Page 16 of A Point of View


  Terminal 5 happened at Heathrow, where so many irritating things happen. Terminal 5 was meant to solve them. Still boiling about the lost bag that wrecked your holiday? Relax. Terminal 5 would have the mostadvanced bag-handling process known to science. Your bags would get through the terminal faster than you did. Passengers would be dumbstruck by an unprecedented level of efficiency, fully in keeping with the staggering beauty of a building which Lord Rogers had designed to express the full lyricism of air travel. All these things were announced before the building opened. A spokesperson for BA, or it could have been BAA, said, ‘We want to give fliers an experience they’ll remember.’ A spokesperson for BAA, or it could have been BA, said that the new terminal would ‘put the fun back into flying’. And they both got their wish, although not quite in the way they might have hoped.

  Thousands of passengers got an experience they’ll remember. Before the first night of the memorable experience was over, the beautiful ceiling designed by Lord Rogers had revealed its purpose: to entertain people who were lying on the floor, looking up at it. There was a shortage of chairs or benches, because why would they be needed, in a building that had been constructed for the effortless through-flow of multitudes moving almost as fast as their bags? But it was not only a memorable experience, like mumps, it was also terrific fun. The fun had definitely been put back into flying, or, in this case, not flying.

  The most fun generated by the not-flying was had by those of us at home, who were watching the show on television or listening to it on the radio. It’s the most fun I, personally, have ever had since the night the Millennium Dome opened, when the Director General of the BBC, who had been invited to the launch party of the biggest British marvel since the last marvel, turned up in order to pop his cork about being admitted late, whereas those of us who were actually watching or listening to the BBC were safe at home, sobbing with laughter and hugging each other while we passed the crisps. Whether or not we should enjoy such bungles is a question easily settled. If we’re in them, we hate them, and if we aren’t, we love them. Already too afraid of meeting Social Norm on any plane I might happen to catch, I was deep in a soft couch and ideally placed to relish the Terminal 5 spectacle, first of all in the broadcast media and then later on in the newspapers, where the headline act was about to appear.

  I won’t name her, because she is only twenty-nine years old, and when all this blows over there is still time for her to start a new career in some less-demanding field. But on the weekend in question, the weekend when things went terminal at Terminal 5, she held the position of BAA’s Head of People and Change. The word ‘change’ bulks large in management speak, a tongue in which nobody ever asks what is being changed to what, but only whether or not change is happening, change being a good thing in itself, or else how could somebody be Head of Change, not to mention of People? The Head of Change and People said, with all the confident wisdom of her twenty-nine years, ‘Our policy has been to create the context for change, then to apply changes within that context.’

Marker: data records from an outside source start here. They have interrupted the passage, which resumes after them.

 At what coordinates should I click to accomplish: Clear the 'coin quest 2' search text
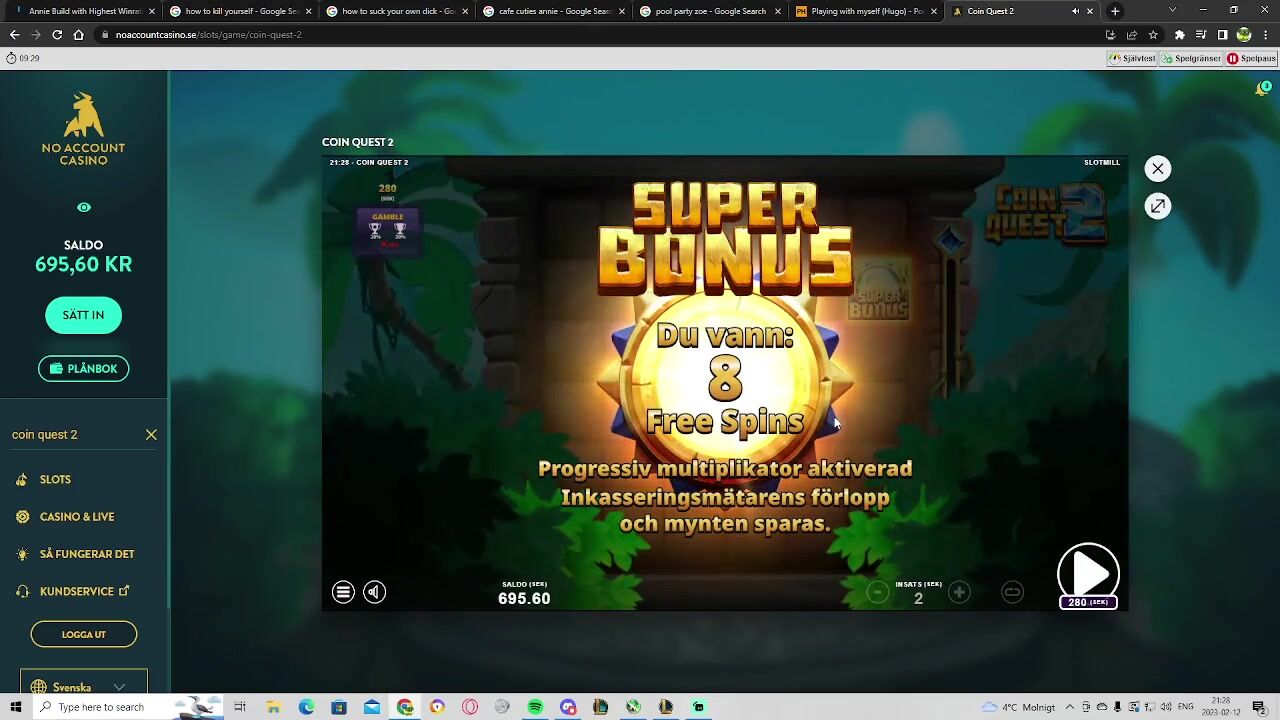click(151, 435)
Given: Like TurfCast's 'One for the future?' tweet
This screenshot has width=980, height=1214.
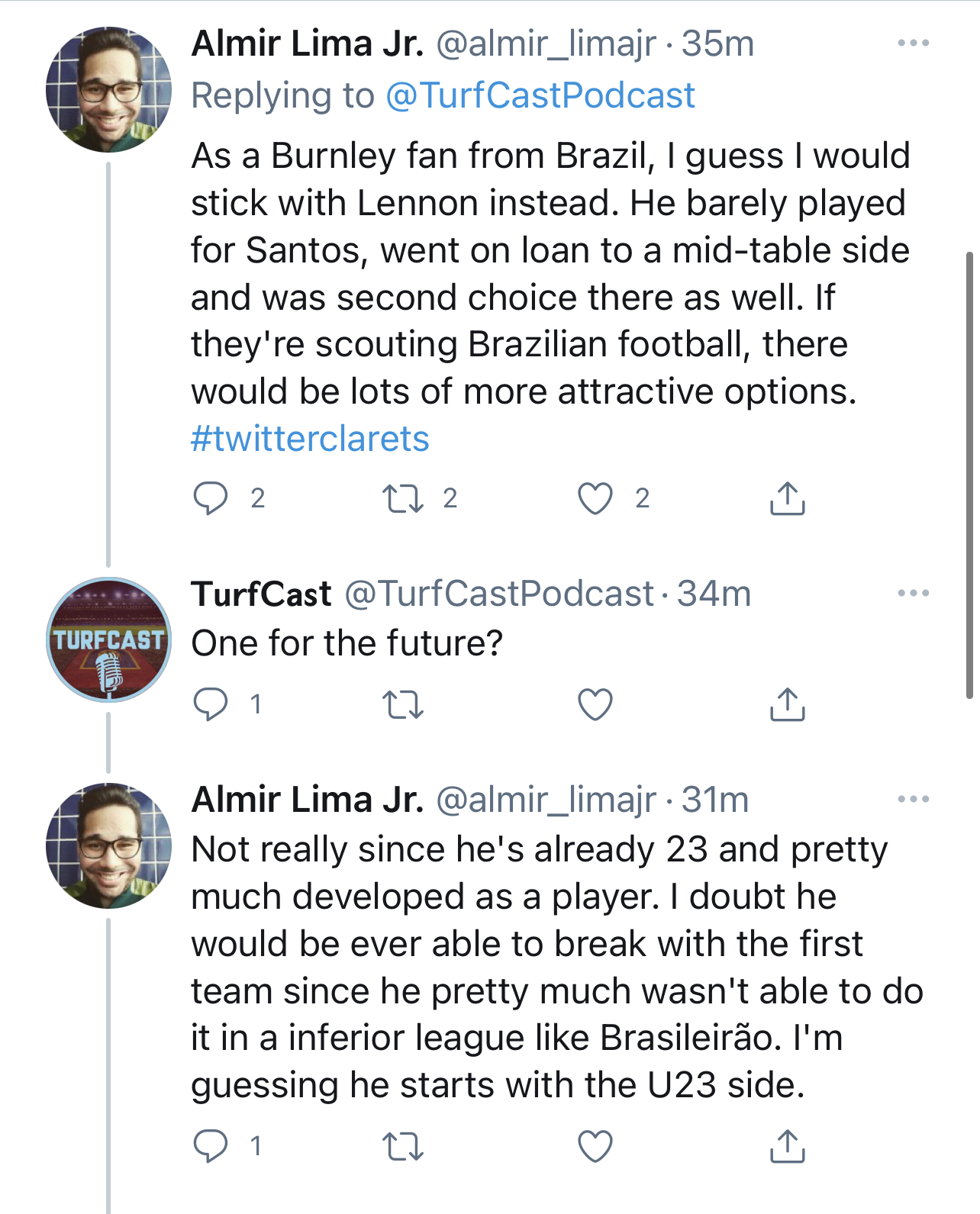Looking at the screenshot, I should [595, 704].
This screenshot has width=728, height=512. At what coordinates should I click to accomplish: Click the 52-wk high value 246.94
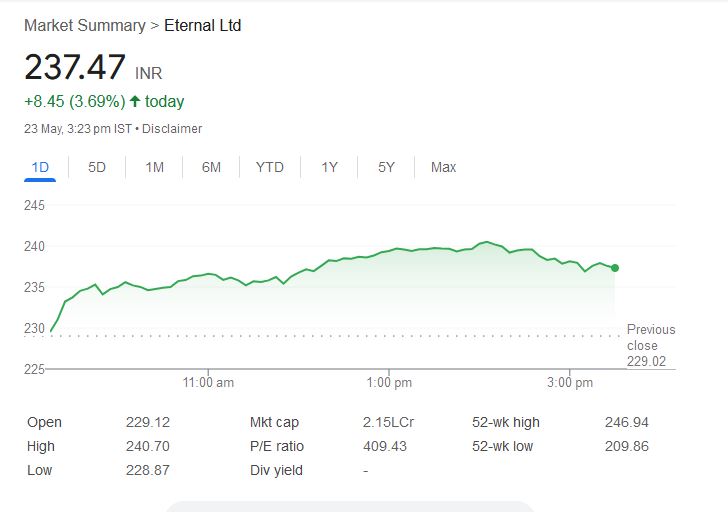tap(627, 423)
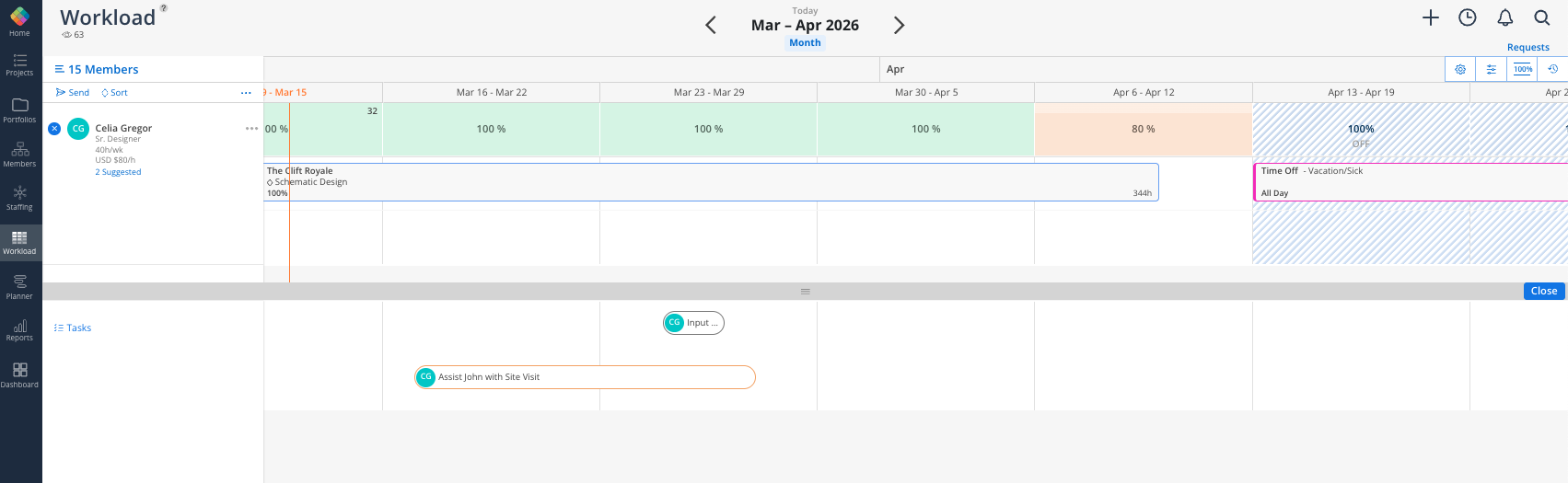The width and height of the screenshot is (1568, 483).
Task: Open the search magnifier
Action: (x=1542, y=17)
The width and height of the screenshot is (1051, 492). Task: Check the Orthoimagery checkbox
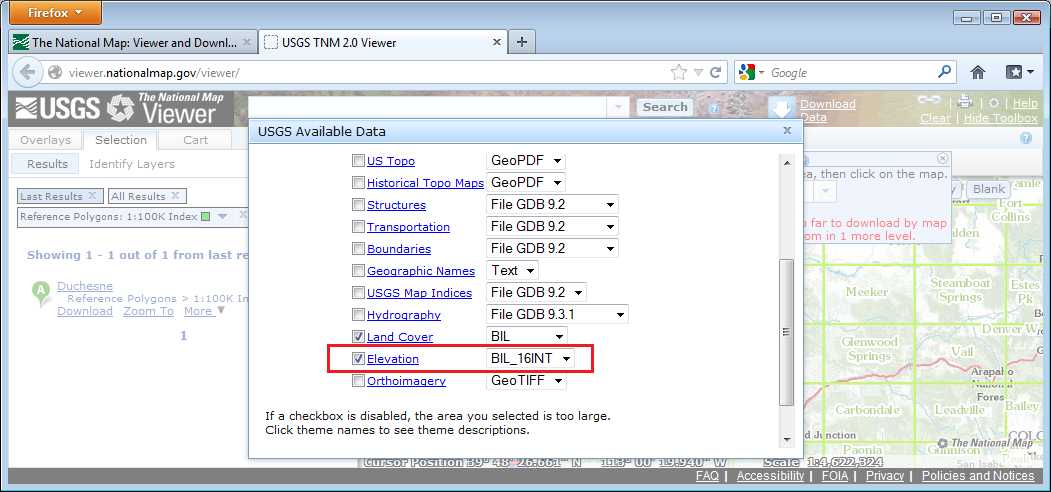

  Well, since that could mean anything it probably means something, and by now, after decades of people in management talking tripe, it is too late to expect that what someone in management says will happen will have any relation to what actually happens, even if it happens as it was supposed to, which in this case it didn’t. We can only presume that at least a few of the people who speak this kind of high-flown abstract poetry have some awareness of the prose reality that lies beneath, and that the Head of People and Change will take her lessons with her when she moves smoothly on to her next position as a planning officer in atomic waste disposal, preparatory to her elevation to the peerage.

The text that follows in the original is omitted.